Wednesday, March 15, 2006

Whither the Mainstream Newspapers?

The Knight-Ridder newspaper empire has been sold to a smaller outfit that plans to sell 12 of the assets and keep 20, among which is the Lexington Herald-Leader. As a result, one could have hoped that there might be more fairness in the paper than exists now, with respect to balance vis-à-vis the liberal, moderate, conservative, libertarian positions, but the word is that there will be little change in Lexington.

One could even hope that the paper might be returned to the journalistic traditions of a few decades ago, and actually take on the appearance of a serious document put together by news reporters on the news side and commentators, editorialists on the opinion side. That isn’t likely to happen, either. Now, as the news (always bylined, something never done before in the newspaper heyday) is delivered on pages once reserved for news, it is “reported” within the concomitant analysis of the reporter. This is done, ostensibly (or so one gathers), so that the ignorant public not only will know what the news is, but will also know what it means…or at least what the editors with their own agenda attempt to make it mean.

The TV people have fallen into the same agenda-driven operation. Check out the evening news “shows” on ABC, CBS, and ABC to see how the news is filtered through the political or other network agendas…in other words, remember Dan Rather. Just as in the case of newspapers, these “news outlets” are losing viewers, not least because many people check the blogs, radio talk-shows and independent sheets of one kind or another to find out the facts that the mainstreamers are loath to expose because the facts often destroy their liberal agendas.

On the front page of the 12 March edition of the Herald-Leader appeared an account concerning former UK- basketball-star-turned-evangelist Cameron Mills. This might have been worth a few column inches in the Features or Religion section, but it was given about two-thirds of the front page and another three-fourths of a later page in the same front section, with a total of six pictures. It was bylined by Frank Lockwood, who helped the paper ridicule Southland Christian Church over the Christmas non-service and the governor’s recent prayer breakfast because it was allegedly somehow discriminatory at best or insensitive at worst. This is not a slam at Mills, but it’s worth noting that Lockwood brought out some facts that certainly didn’t do the decent and obviously devout Mills any good…plus the fact that it wasn’t front-page news.
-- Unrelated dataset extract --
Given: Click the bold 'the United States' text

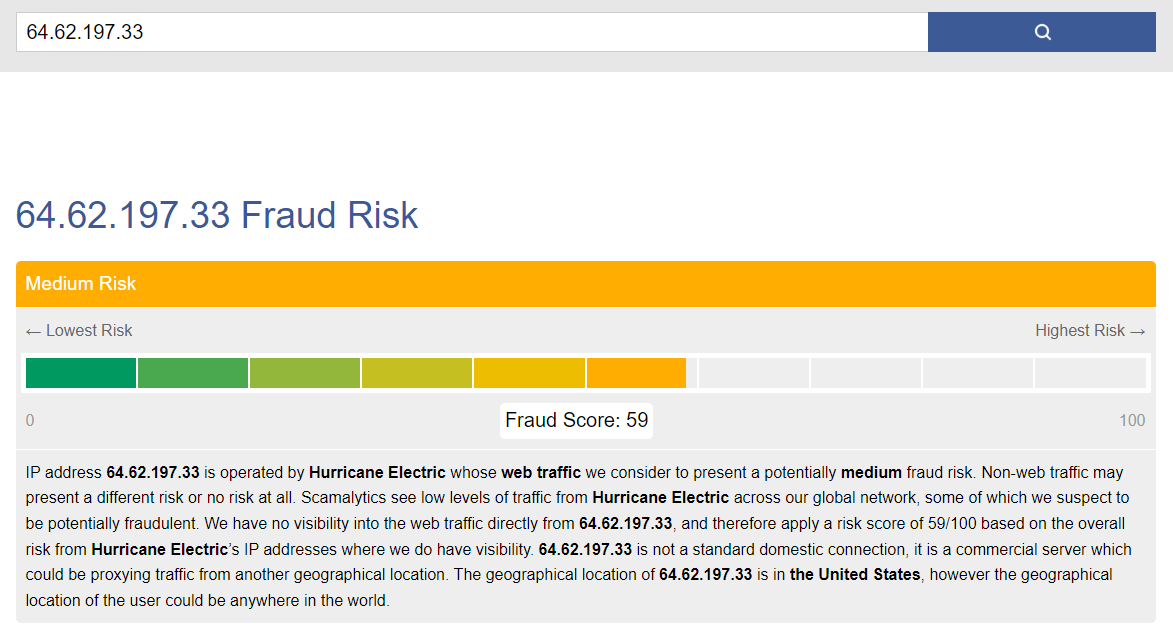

In the edition of 07 March, columnist Merlene Davis was allowed to cite what she obviously considered an item concerning racism in Connecticut. She told one side of an episode, gave no corroborating sources or even the initial source leading to her screed, and was careful not to offer the “other side.” In her offering of 14 March, she claimed that there had not been enough discussion in the Urban-County Council of the camera-traffic-light matter before the vote was taken. The vote was 13-2 against. How much discussion is needed in light of a consensus as overwhelming as that? She expressed the view that the vote represented bullying. These are examples of the depths to which the paper has devolved.

One longs for the days when there were two newspapers in Lexington, as well as in Louisville. There were even two independent dailies in Danville, the small town where this writer grew up. The papers were independent and represented competition and, no doubt, poignantly differing editorial stances. Now, the monopoly in both large cities (Louisville Courier-Journal, H-L), where the papers have belonged to the huge Gannett and Knight-Ridder chains, respectively, for years is disintegrating as subscribers take a walk and the papers are forced into meaningful cost-cutting. Worth noting, both papers are ultra-liberal in a state that becomes more conservative each year in a nation that is behaving likewise.

It’s simply too bad that there isn’t balance in the state’s largest print media, but the fact that there isn’t is beginning to tell.